3. Feedback & Revision
(viii) KILLING YOUR DARLINGS
It was William Faulkner who coined the phrase killing your darlings, and Stephen King repeated it. Brutal but true! The best bit of writing in the world may not be best for this particular novel. Give it the push!
It’s hard when you’re starting a writing career. First-novel syndrome is the tendency to pack every good idea you’ve ever had into your first novel. You just can’t bear to leave anything out.
I did it with The Dark Edge, which was actually my second novel, but the first one published by a mainstream publisher. I still regret the park-of-diseased-plants scene in Part IV, Chapter 3—not because it’s not good, but because it’s nowhere near as good as it should have been. The trouble was, it could only feature as one of several things going wrong on Planet P-19, and the narrative development didn’t leave much space to fit it in, So there it is, squashed into a single chapter … and wasted.

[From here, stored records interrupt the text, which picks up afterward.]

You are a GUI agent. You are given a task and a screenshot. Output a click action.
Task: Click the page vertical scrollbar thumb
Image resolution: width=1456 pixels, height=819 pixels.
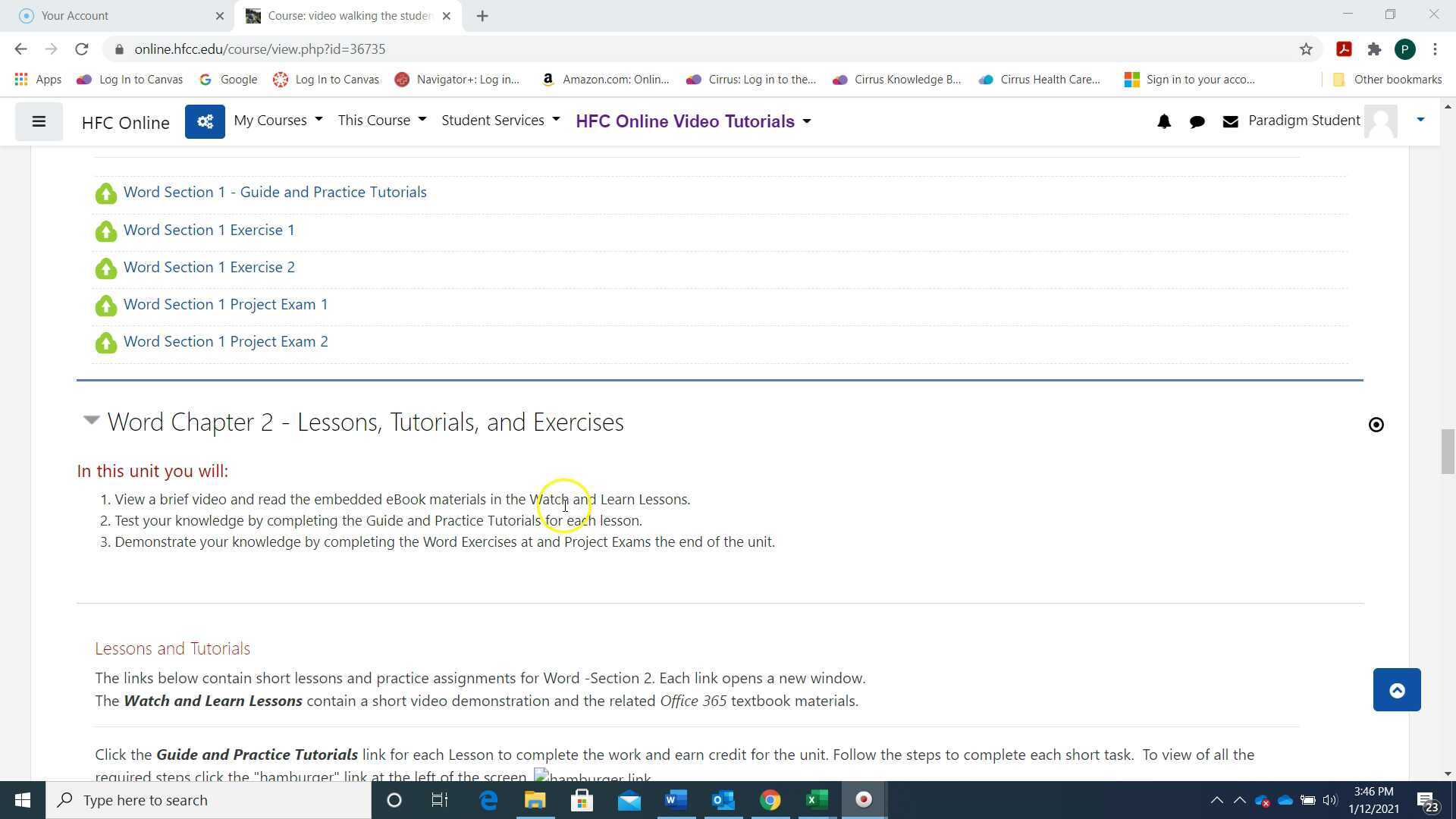pos(1448,451)
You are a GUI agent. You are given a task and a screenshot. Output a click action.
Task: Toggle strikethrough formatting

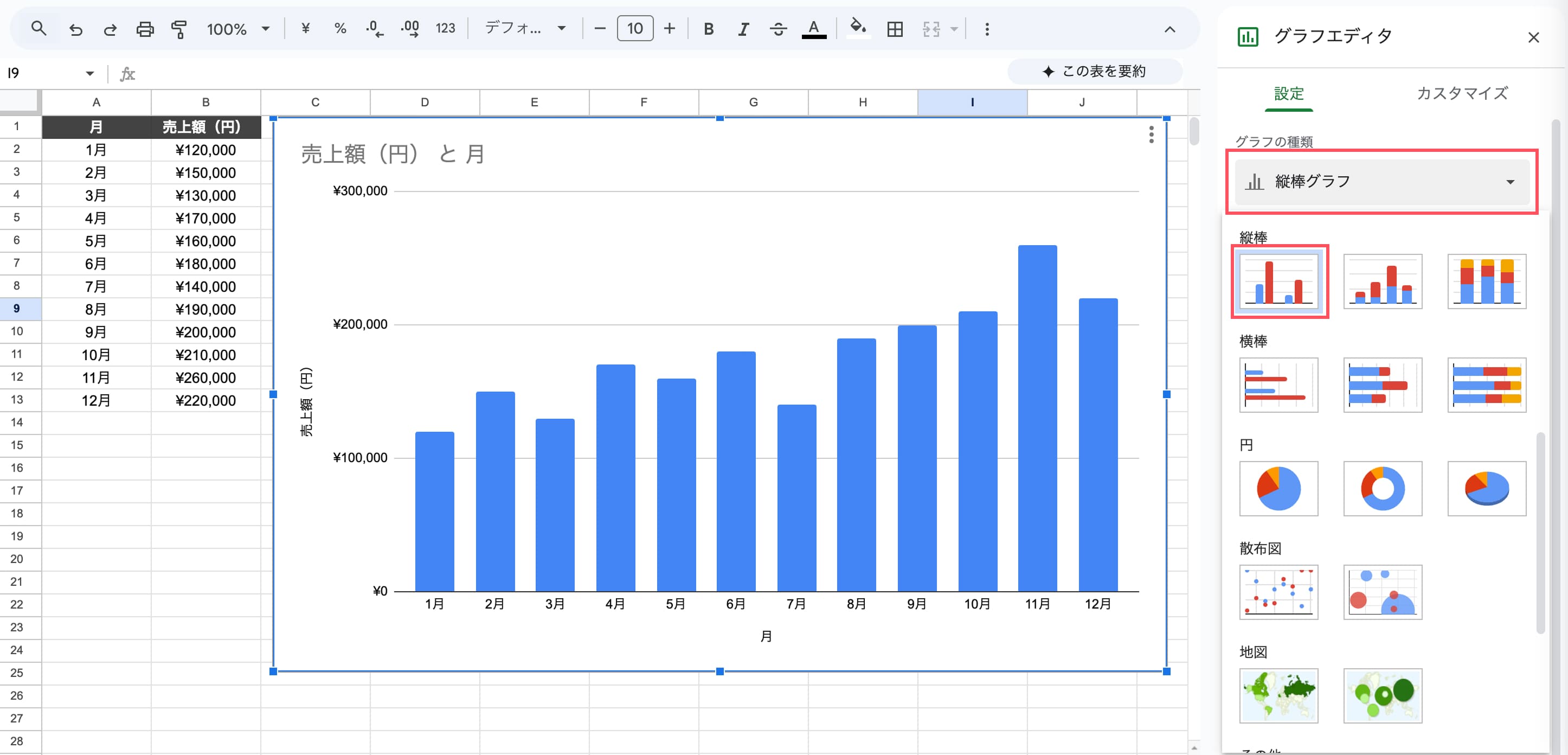(x=777, y=29)
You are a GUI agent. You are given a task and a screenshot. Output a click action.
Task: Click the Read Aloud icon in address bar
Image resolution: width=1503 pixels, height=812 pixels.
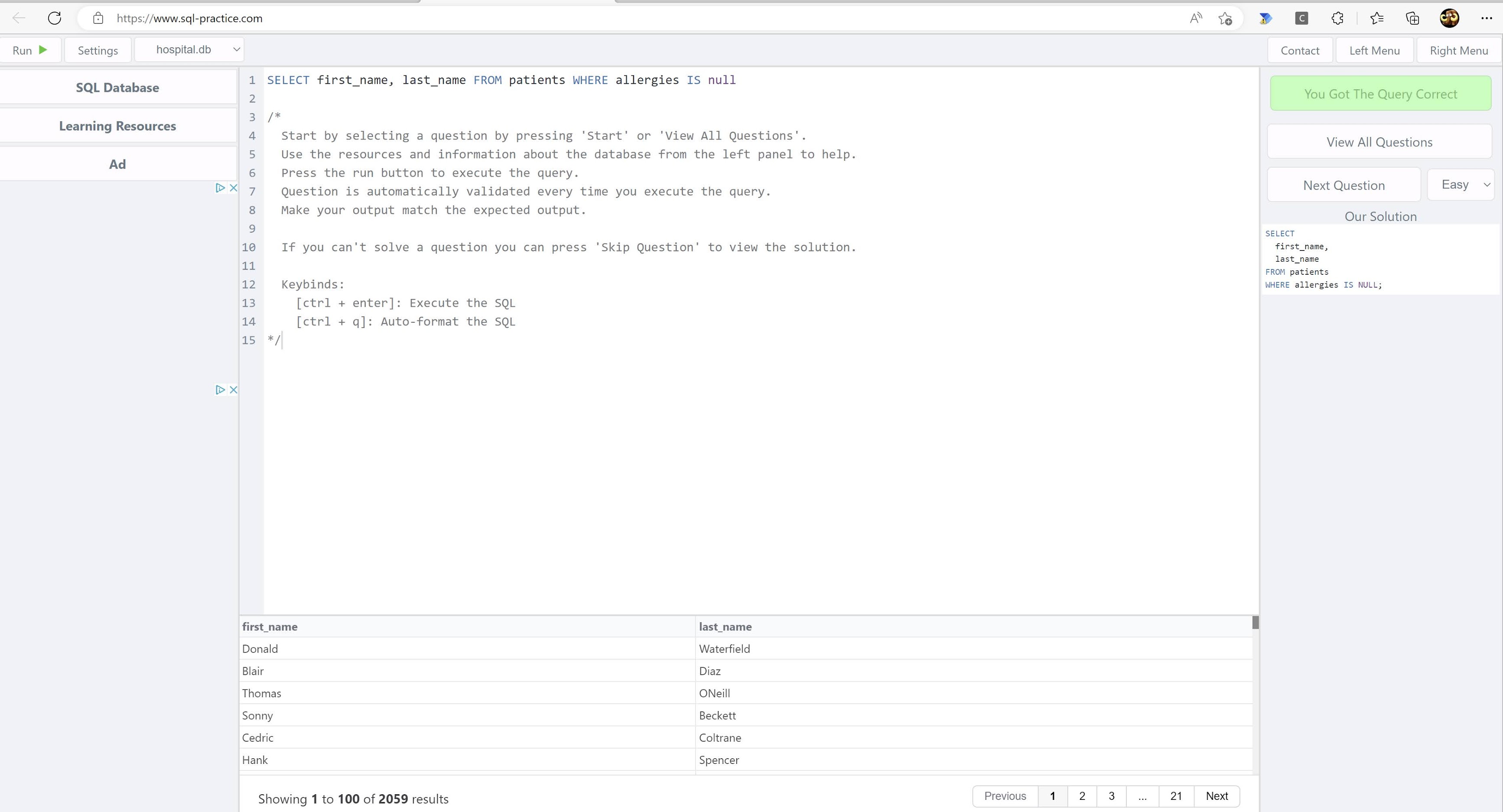(x=1196, y=18)
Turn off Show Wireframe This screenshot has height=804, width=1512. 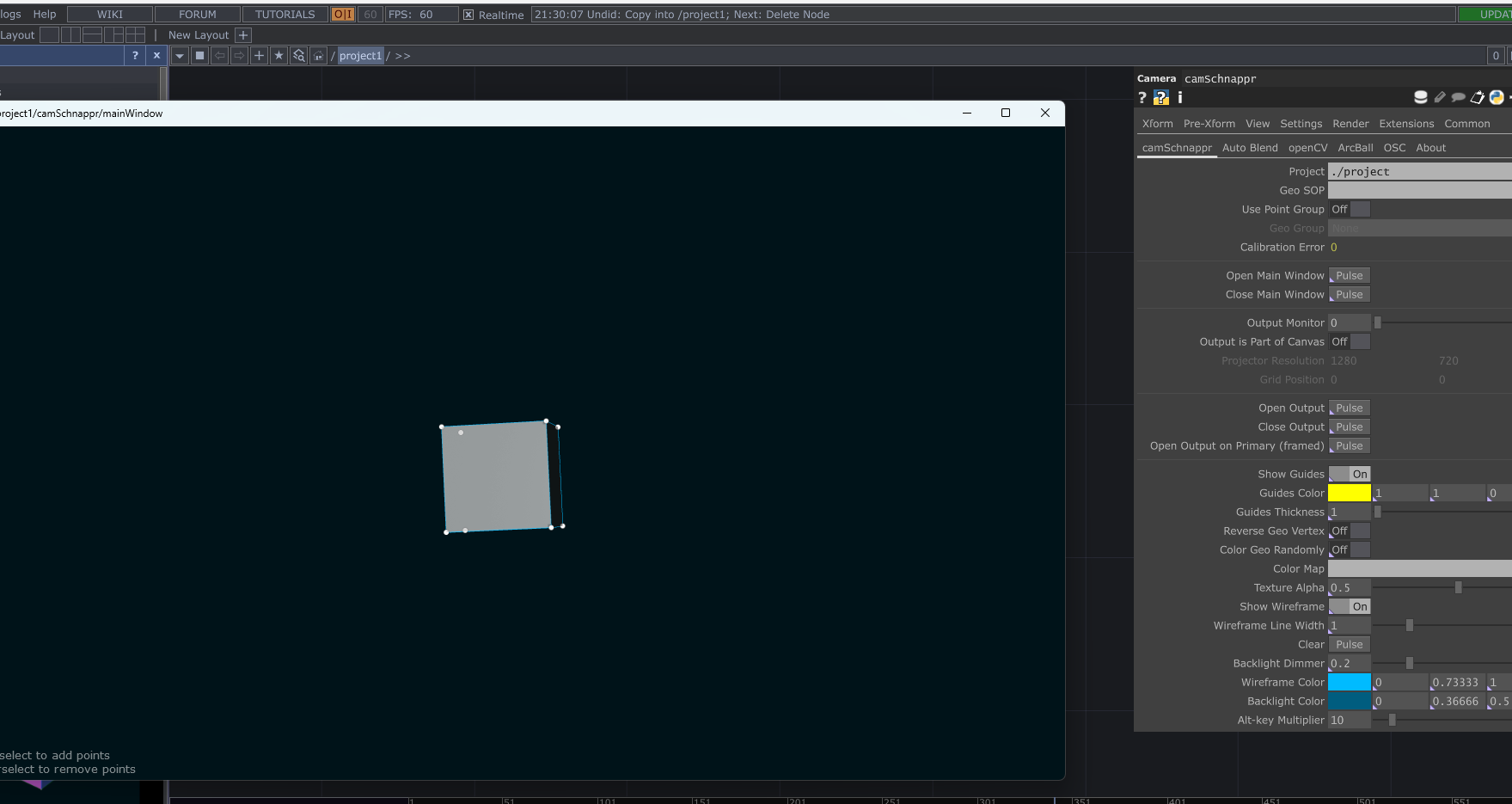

There are some wonderful ideas that just don’t belong in the particular novel you’re writing. Ask yourself: is the novel as a whole better by having this idea in it? is the idea better by appearing in the context of this novel? If there’s no mutual enhancement, then maybe this darling needs the Stephen King treatment.
The great thing about having a few novels under your belt is that you realize every good idea finds its true home in the end. You don’t have to shoehorn it in where it only half-belongs. Sooner or later, you’ll write another novel where it can flourish to its full potential.
When an editor suggests cutting some good idea out of a novel, naturally you want to spring to its defense. It’s like your own child. But a truly good idea is a sturdy and flexible organism. It won’t die from not being used---and you’ll be amazed how well it can adapt to new surroundings!